Der Verfassungsschutz (VS) bekämpft heute neben Rechts- und
Linksextremisten auch Islamisten. Das ist gut so, und deshalb haben viele
einstige Skeptiker inzwischen ihren Frieden mit der Behörde gemacht. Selbst
die Grünen fordern nicht mehr, den Nachrichtendienst einfach abzuschaffen.
Leider ist damit auch jede Kritik am Verfassungsschutz verstummt. Das ist
fatal. Denn tagtäglich überschreiten seine Mitarbeiter ihre Grenzen - in
den Schulen und im öffentlichen Diskurs. Und ganz offensichtlich wird das
von der Politik auch so gewollt.
Früher war der Verfassungsschutz ein Instrument im Kalten Krieg, nach dem
Fall der Mauer hat er sich zivilisiert. Doch seit ein paar Jahren gehen
Mitarbeiter der Verfassungsschutzämter wie selbstverständlich in Schulen,
in Jugendzentren und in der Lehrerfortbildung ein und aus. Nicht etwa um
über ihre Arbeit zu informieren.

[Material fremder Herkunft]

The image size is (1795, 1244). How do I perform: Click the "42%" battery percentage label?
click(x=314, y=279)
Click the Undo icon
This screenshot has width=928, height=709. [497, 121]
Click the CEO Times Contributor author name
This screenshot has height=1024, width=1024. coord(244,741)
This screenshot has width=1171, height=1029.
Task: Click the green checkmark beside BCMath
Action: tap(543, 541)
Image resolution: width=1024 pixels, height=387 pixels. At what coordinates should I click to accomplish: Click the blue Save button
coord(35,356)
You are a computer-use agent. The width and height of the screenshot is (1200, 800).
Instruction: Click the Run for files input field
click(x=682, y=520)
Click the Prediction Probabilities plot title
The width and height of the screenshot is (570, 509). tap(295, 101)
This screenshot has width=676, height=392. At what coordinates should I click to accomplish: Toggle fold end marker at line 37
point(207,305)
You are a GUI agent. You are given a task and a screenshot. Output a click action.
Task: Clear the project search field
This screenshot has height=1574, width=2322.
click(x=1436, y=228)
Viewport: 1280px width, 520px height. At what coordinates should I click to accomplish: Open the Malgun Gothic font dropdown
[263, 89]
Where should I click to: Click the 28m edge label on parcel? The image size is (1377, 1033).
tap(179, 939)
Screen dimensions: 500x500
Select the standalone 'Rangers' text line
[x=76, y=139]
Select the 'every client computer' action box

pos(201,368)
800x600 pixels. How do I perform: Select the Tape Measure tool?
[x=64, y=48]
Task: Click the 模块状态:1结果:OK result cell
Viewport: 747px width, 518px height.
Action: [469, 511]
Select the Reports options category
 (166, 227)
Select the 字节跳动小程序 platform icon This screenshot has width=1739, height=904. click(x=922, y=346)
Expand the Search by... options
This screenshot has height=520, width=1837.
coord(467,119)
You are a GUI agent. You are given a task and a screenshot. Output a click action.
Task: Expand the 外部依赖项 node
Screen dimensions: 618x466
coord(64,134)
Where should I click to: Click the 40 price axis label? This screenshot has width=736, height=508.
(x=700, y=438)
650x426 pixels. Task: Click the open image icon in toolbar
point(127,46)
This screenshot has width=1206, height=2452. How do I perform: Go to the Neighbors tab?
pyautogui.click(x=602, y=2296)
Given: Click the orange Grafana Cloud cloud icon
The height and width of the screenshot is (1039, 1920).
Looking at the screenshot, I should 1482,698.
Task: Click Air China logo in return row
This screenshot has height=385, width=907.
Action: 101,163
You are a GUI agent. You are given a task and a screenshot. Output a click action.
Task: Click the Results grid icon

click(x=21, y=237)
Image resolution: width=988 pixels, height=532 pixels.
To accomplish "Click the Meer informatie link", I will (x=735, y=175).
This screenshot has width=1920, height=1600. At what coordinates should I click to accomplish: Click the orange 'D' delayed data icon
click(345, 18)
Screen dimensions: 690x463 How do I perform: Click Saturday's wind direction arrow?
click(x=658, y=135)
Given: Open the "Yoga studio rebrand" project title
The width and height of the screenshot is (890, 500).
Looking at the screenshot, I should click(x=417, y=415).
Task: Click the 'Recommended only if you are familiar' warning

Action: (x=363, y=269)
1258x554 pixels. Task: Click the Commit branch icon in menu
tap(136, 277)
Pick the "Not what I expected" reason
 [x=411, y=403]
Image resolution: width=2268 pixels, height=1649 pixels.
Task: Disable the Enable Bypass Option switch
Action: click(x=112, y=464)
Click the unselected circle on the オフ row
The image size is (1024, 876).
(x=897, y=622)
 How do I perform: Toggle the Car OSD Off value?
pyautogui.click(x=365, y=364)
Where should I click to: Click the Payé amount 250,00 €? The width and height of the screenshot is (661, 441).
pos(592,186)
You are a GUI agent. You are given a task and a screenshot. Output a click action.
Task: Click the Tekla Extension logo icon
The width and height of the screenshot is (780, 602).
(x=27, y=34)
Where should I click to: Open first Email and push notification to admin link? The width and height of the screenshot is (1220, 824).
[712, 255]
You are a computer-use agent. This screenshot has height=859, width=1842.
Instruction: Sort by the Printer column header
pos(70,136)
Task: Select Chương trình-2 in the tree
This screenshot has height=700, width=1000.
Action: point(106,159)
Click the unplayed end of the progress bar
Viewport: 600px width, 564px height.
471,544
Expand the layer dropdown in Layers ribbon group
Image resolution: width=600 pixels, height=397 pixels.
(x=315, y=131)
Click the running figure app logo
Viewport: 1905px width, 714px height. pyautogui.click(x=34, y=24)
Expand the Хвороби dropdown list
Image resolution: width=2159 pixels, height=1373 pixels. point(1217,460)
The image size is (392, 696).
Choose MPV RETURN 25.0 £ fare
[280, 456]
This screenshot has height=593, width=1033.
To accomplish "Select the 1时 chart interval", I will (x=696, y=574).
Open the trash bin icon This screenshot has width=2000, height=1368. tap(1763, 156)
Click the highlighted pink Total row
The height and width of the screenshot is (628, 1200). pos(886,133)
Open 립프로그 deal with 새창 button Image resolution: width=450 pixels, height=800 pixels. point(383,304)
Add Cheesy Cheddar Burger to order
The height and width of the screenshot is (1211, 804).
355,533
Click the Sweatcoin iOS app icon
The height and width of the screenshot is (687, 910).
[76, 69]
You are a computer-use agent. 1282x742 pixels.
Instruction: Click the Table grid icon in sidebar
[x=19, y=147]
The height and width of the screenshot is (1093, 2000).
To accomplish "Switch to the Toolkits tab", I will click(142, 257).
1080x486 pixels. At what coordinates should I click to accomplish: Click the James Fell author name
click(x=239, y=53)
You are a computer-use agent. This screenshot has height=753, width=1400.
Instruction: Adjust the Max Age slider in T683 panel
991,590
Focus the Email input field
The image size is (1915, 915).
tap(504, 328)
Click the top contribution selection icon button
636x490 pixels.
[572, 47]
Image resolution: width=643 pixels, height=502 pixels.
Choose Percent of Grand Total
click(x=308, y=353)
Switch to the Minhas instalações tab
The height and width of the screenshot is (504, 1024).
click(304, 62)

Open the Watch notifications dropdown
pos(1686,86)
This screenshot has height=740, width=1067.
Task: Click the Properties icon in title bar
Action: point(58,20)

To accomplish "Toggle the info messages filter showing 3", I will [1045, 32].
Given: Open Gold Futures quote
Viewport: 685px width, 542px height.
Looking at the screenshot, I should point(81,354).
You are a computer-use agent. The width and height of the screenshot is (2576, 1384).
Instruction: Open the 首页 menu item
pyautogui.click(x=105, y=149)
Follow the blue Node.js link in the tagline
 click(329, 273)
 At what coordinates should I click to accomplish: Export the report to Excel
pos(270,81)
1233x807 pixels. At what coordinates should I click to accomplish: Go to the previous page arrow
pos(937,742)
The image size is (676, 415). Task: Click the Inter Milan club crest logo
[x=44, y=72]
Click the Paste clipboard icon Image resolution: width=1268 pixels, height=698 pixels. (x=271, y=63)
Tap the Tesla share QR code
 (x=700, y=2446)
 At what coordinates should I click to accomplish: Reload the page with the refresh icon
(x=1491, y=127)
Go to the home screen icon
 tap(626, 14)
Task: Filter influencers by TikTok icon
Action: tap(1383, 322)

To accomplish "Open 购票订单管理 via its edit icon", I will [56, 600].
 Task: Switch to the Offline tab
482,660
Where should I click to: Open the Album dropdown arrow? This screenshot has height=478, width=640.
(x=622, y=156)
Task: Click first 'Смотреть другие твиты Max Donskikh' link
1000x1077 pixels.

Sie kommen vor allem als Referenten, um
Kinder und Jugendliche sowie Lehrerinnen und Lehrer über Rechts- und
Linksextremismus wie über den Islamismus zu unterrichten.
Republikanisch betrachtet, ist das längst nicht mehr in Ordnung, sondern
ein Verstoß gegen geltendes Recht. Denn in Paragraf 3 des
Bundesverfassungsschutz-Gesetzes sind die Aufgaben des Verfassungsschutzes
klar geregelt. Sie lauten: "Sammlung, Auswertung von Informationen,
Nachrichten und Unterlagen über Bestrebungen, die sich gegen die
freiheitlich demokratische Grundordnung richten." Von politischer Bildung
ist da nicht die Rede.
Problematisch wird es, wenn zugleich klassische Träger der politischen
Bildung ihre Arbeit aufgrund von Mittelkürzungen nicht mehr wie gewohnt
leisten oder gar ganz einstellen müssen. In einer funktionierenden
Demokratie gibt es bewährte Institutionen und Träger der politischen
Bildung: Dies sind die Bundes- und Landeszentralen für politische Bildung,
die Schulen und Universitäten, die Arbeiterbildungsvereine, kirchliche und
gewerkschaftliche Bildungseinrichtungen, parteinahe Stiftungen,
Jugendverbände und Vereine. Der Gesetzgeber hat klar zwischen
nachrichtendienstlichen und bildungspolitischen Aufgaben getrennt. Bei
dieser Aufgabenteilung sollte es bleiben.
Doch in der Debatte rund um die Themen Islam und Islamismus spielt der
Verfassungsschutz inzwischen eine mehr als dominante Rolle. Verwunderlich
ist dies nicht, schließlich arbeiten in Deutschland heute mehr
Islamwissenschaftler in den Nachrichtendiensten als in der Wissenschaft.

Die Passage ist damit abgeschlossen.